Jouer à faire peur

2 sœurs

2 Soeurs de la cie Le Cri de l'amoire

«2 sœurs» de la cie Le Cri de l’amoire © JO

Si le théâtre est le lieu de la recherche d’une certaine vérité du sentiment, où toutes les passions et toutes les déraisons se croisent, pourquoi semble-t-il réticent à aborder le thème de la peur ? C’est pour sonder la difficulté de cette entreprise, et pour faire sa propre épreuve de l’incarnation de l’épouvante au théâtre, que Marien Tillet a concocté « 2 sœurs ».

Le conteur et comédien, qui ne manie pas trop mal son violon, s’attaque à son histoire en enchâssant les récits, chacun avec son narrateur, sa temporalité, sa couleur, en n’oubliant pas que les constructions les plus solides commencent par la réalité la plus tangible et la plus immédiate. Aussi commence-t-il par se présenter sous les atours du conteur, en respectant tous les codes d’un récit qu’il restitue à la 3e personne, après avoir pris soin de casser le quatrième mur et d’ancrer son alter ego dans le présent de la représentation – avec un très beau sens du rapport au public et de l’improvisation. Sauf que le dessein est bien entendu de glisser imperceptiblement de la narration à l’incarnation, de brouiller graduellement une dramaturgie qui semblait claire, d’instiller le doute. De passer d’un spectacle aimable, plein de traits d’humour, à une expérience collective de l’angoisse, dont il est entendu que le public est venu dans l’espoir de l’éprouver.

Rien n’est laissé au hasard dans ce spectacle minutieusement construit, où la distance rassurante du conte cède bientôt la place à la brutalité de scènes jouées au premier degré. De main de maître, le comédien glisse d’un personnage à un autre, construit une tension dont il sait, comme auteur, qu’il faut la laisser redescendre parfois pour mieux reprendre son public. Le langage scénique accompagne la lente bascule vers l’univers du cauchemar et de la folie, où les signes se brouillent et le sens se perd : les lumières douces et rassurantes ne sont plus que des déchirures violentes sur une scène mangée par les ténèbres, le son d’abord discret et agréable se distord et finit par se déchaîner, la scénographie très dépouillée se délite en miettes. Tout ce temps, plongé dans la subjectivité du point de vue des personnages, le public, préparé à interpréter tous les signes dans le sens le plus macabre, plonge dans ses représentations mentales de ce que le comédien lui décrit. Tout repose, in fine, sur la psychologie de chaque spectateur : sa susceptibilité à la suggestion, les images qu’il se construit au fur et à mesure.
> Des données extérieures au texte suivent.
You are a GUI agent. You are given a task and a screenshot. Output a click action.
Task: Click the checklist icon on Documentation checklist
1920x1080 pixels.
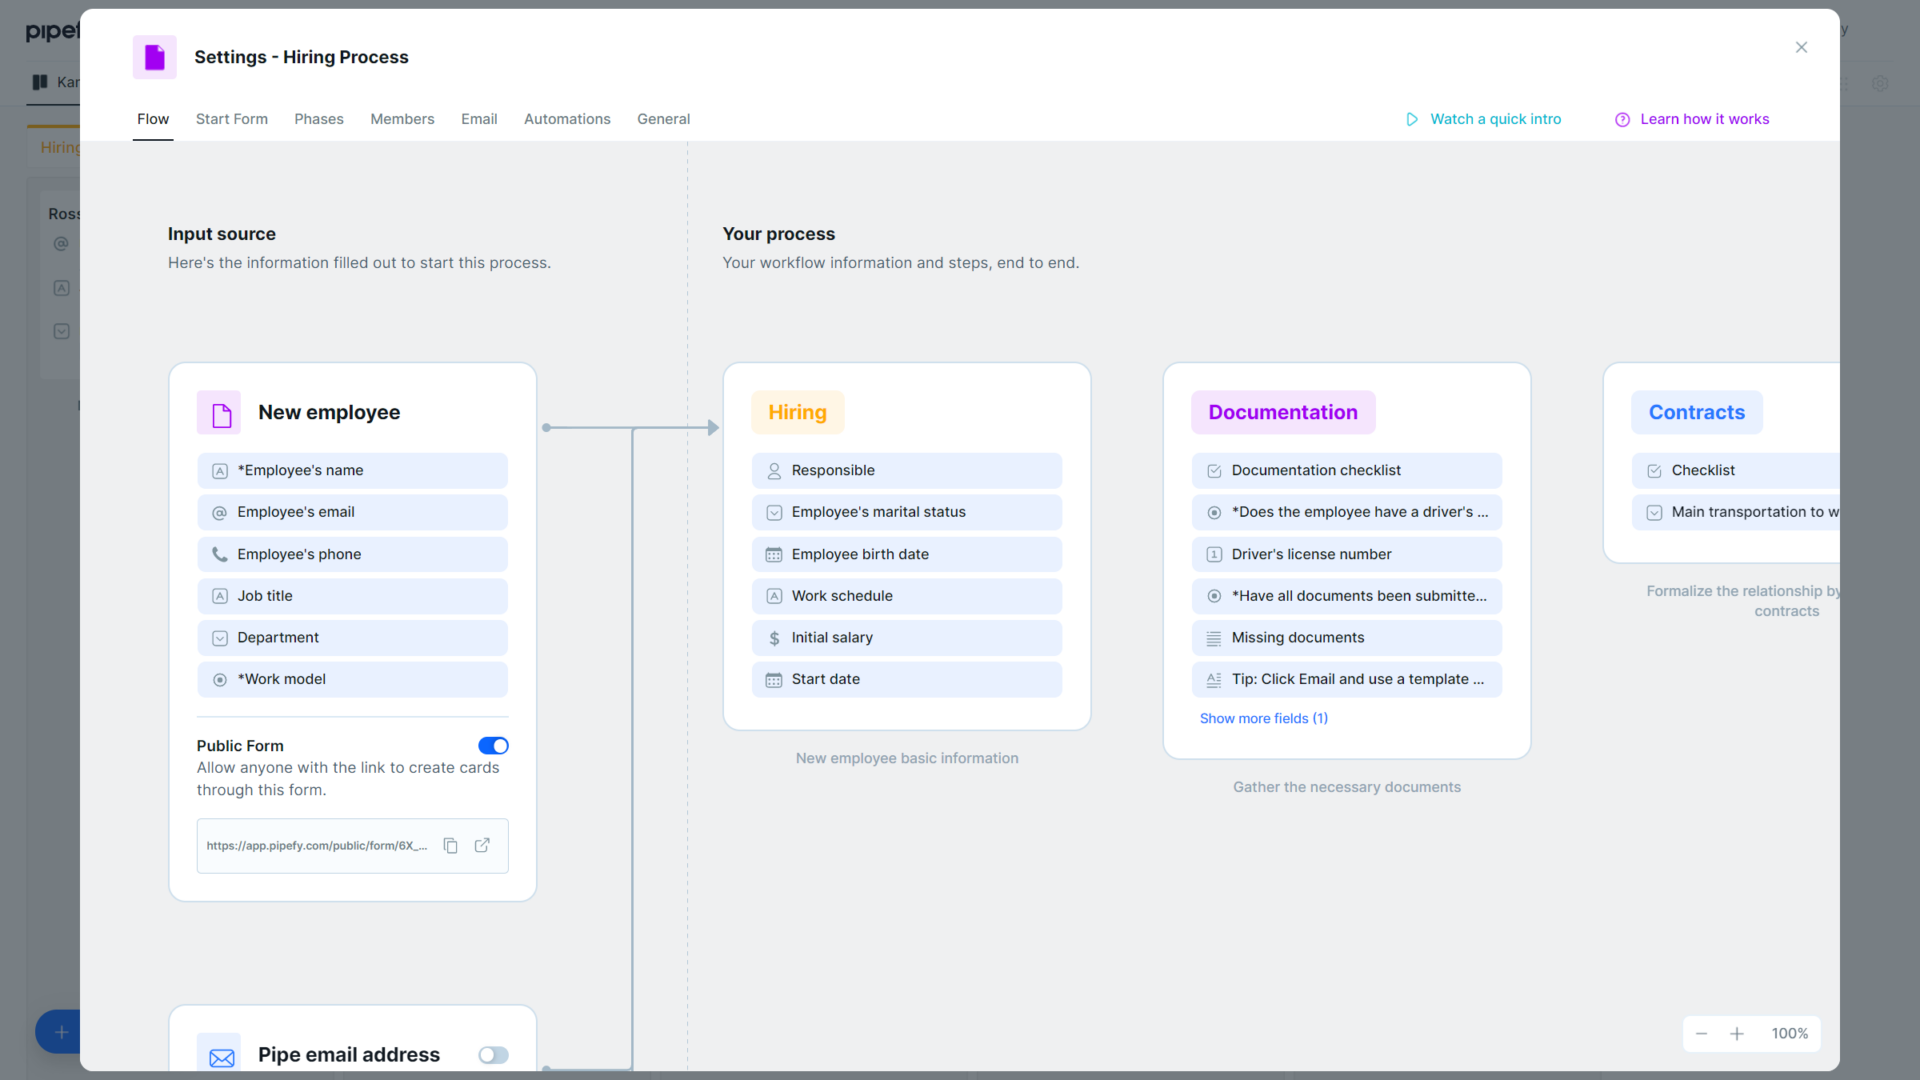pos(1213,470)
C’est un spectacle habilement écrit, où le moindre détail concourt à créer les conditions de l’effroi. Cette recherche de l’efficacité n’exclut pas quelques belles formules : l’évocation de l’Irlande et de ses fantômes ne se fait pas sans lyrisme, et on sent bien que l’auteur n’est pas étranger à la fréquentation des grands textes. Marien Tillet joue avec les clichés, les codes du style littéraire et cinématographique de l’épouvante, manipule les légendes urbaines, dans un récit qui tient malgré tout de bout en bout. Son interprétation juste, sa perception fine, son intelligence du dispositif font mouche : « 2 sœurs » donne bel et bien la chair de poule, et offre en même temps un vrai plaisir de spectateur.